Oyunumuza katılmak için taze yeni koinler isteyen her kişi onları madencilikle üretmek zorunda. Eğer madencilik yapmak istemiyorsan veya yapamıyorsan, elbette onları başkalarından da alabilirsin. Fakat, günün sonunda geriye doğru baktığında o koinlerin herbirini birisi madencilikle üretmiştir. Madencilik, oyunumuza yeni koinleri sokmanın tek yoludur.
Madencilikle üretimin işe yaraması için bilgisayarlara hesabı zor gelen bir matematik işlemine ihtiyacımız var. Bu işlemin diğer, yeni katılan bilgisayarlarla da paylaşılabilmesi gerek. Aksi durumda sadece oyunun başında koin yaratabildiğimiz bir para sistemine sahip olmuş oluruz.

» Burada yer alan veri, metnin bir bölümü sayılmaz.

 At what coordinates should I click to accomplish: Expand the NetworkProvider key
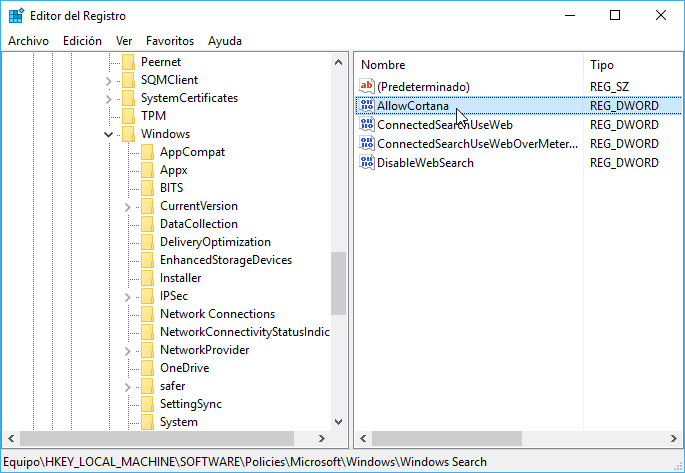click(128, 351)
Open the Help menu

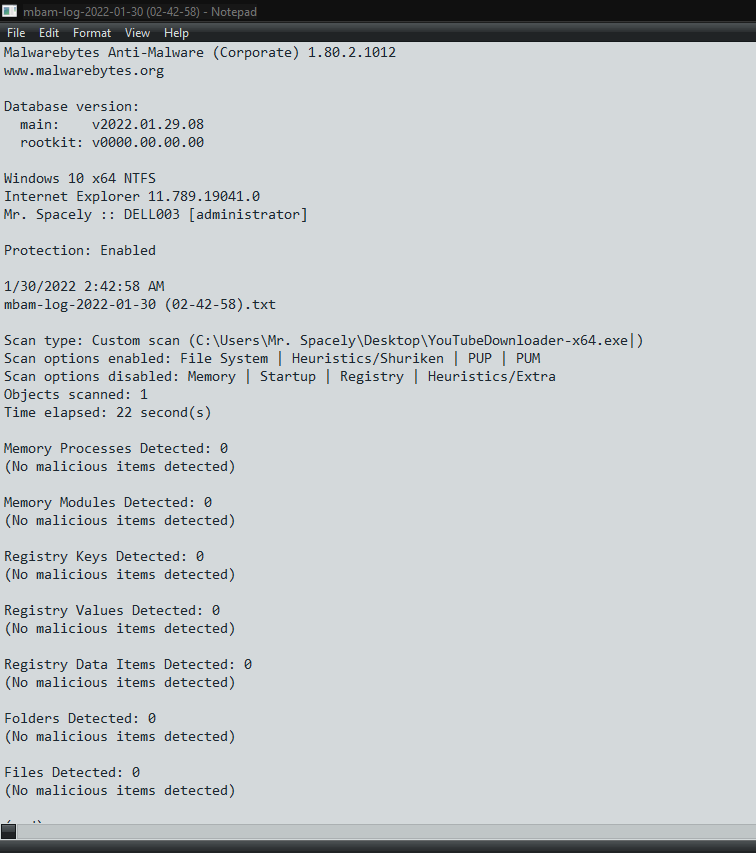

Böyle bir durum oyunun başındaki kişinin bütün paraya sahip olduğu, ve bu sebeple diğerlerinin katılmak istemediği bir oyun yaratır.
Monero’da bu soruna çözüm olarak konulan şey: çok büyük bir sayının bölünebildiği bir sayı bulup çözümün sonundaki sıfır sayısının belirli bir miktarda olup olmadığını sınamak. Buradaki en önemli şey, bu hesabın önceden belirli bir formülle kesin bir şekilde hesap edilemiyor olmasındır. Bilgisayar kaba kuvvetle her türlü sayıyı sırayla denemek ve bu koşulu sağlayan bir çözüm bulmakla uğraşmak zorundadır.
Gerçekte bu süreç çekiliş biletleri satın almaya benzer. Önceden kazanan sayının ne olduğunu tahmin edebilmek mümkün değildir, varsayımsal olarak her sayının kazanma şansı aynıdır. Fakat, kazanma şansını artırmak için deneyebileceğin şey olabildiğince fazla bilet satın almak olabilir. Harcanan iş kaniti sisteminde bu ya daha fazla sayıda bilgisayar kullanmak ya da daha güçlü bir bilgisayar kullanmak, ya da her ikisini aynı anda yapmaya karşılık gelir.
Aklında tutman gereken bir şey: madencilik sana para veren bir uğraşı olduğu için, bunu yaparken rekabetle karşılaşacaksın. Sonuç olarak kim para kazanmak istemez ki? Ama daha fazla kişinin madencilik yapması, veya başka bir deyişle, aynı ödül karşılığı için daha fazla bilgisayarın kapışması, veya daha fazla kişinin çekiliş bileti satın alması, senin kazanmanı da güçleştirmekte.